Kaum das sie sich zum Tisch begeben hatten, ließ sich Rasalas von seinem Sohn Nash die zweite Steintafel geben, die definitiv zu der passte, die bereits in den Händen der Schulleitung war. "Dies ist die Steintafel, um die ihr verhandeln wolltet. Euer Stellvertreter äußerte den Wunsch einer Allianz zwischen Hogwarts und dem Stamm der Zentauren, sowie ein Austausch von Informationen und der Übergabe der Steintafel. Im Gegenzug würden wir eine Abschrift der anderen erhalten. Dies war der Grund dafür, dass wir in Verhandlungen getreten sind.", er legte eine kurze Pause ein und sah sie mit ernsten Augen an, so als ob er auf eine Bestätigung ihrerseits warten würde. Immerhin war es ja möglich das Bill etwas völlig falsches vorgetragen hatte. "Aber ich frage euch, Schulleiterin. Seid ihr euch bewusst, was euer Volk uns angetan hat? Seid ihr euch bewusst das euch ein schwarzer Markel anhängt der euch für immer brandmarkt? Wir sind zu diesem Austausch nur bereit, wenn ihr uns im Gegenzug ein größeres Territorium zusichert im verbotenen Wald.", fuhr er fort und sah sie mit tiefster Entschlossenheit an. Bill hatte schon befürchtet das dieses Thema zur Debatte stehen würde, ein Grund mehr wieso die Schulleiterin selbst die Gespräche führen musste. Nur die Schulleiterin hatte diese Befugnisse und nur sie entschied über diese Dinge, doch in Anbetracht der Lage waren alle davon abhängig das diese Allianz zustande kommen würde.

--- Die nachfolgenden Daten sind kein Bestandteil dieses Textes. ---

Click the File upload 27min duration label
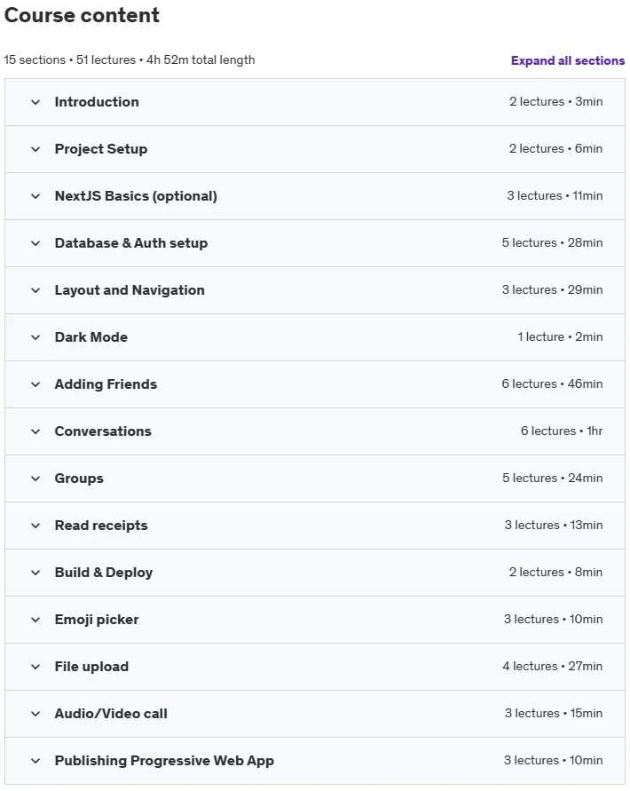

Nash jedoch schnaubte laut und schlug mit eiserner Faust auf den Tisch, "wer sichert uns eigentlich zu, dass sie sich nach der Aushändigung der Steintafel an die hier verhandelten Bedingungen halten? Ich kenne euch Menschen und eure Listigkeiten. Ihr handelt einen Vertrag zur eurem Gunsten aus und findet dann eine bürokratische Lücke um alle unsere Vorteile wieder nichtig zu machen. Ihr seid eine gefährlich niederträchtige Spezies die nur auf den Krieg aus ist! Und wenn ihr Krieg wollt, ich kämpfe gegen jeden von euch.", zischte er und sah sie mit ebenso großer Entschlossenheit an. Theoretisch konnte die Schulleiterin über alles verhandeln was sie wollte und sogar die Allianzbedingungen komplett verändern, aber die Frage war ob es ihnen nützen würde. Letztlich waren die Zentauren nicht ungefährlich und am wenigsten konnten sie im Augenblick einen Feind unmittelbar vor der Haustüre gebrauchen. "Versteht meinen Bruder nicht falsch," begann Ricardo, "aber wir wurden von den Menschen und von euren Anführern mehr als einmal getäuscht und wieder in die Knechtschaft verbannt. Wir sind es leid so zu leben, wir wollen das was allen zusteht, Freiheit, Gleichheit. Wir fordern ein größeres Territorium um unser Volk, nicht um Krieg zu führen. Die Zentauren sind misstrauisch geworden und jetzt wo die Welt unter einem schlechten Stern steht und das Schicksal sich gegen euch wendet, kommt ihr und fleht um unsere Hilfe. Ihr seht die Gründe warum wir berechtigterweise Zweifel an der Aufrichtigkeit haben. Dies ist nicht gegen euch oder euren Stellvertreter gerichtet. Professor Melbourne ist ein Freund, doch kann er nicht für alle sprechen." erklärte Ricardo und versuchte damit die Provokation seines Bruders ein wenig zu mildern, um die Verhandlungen nicht in eine falsche Richtung laufen zu lassen. Allein ihre Antworten würden über den Ausgang dieser Verhandlungen entscheiden.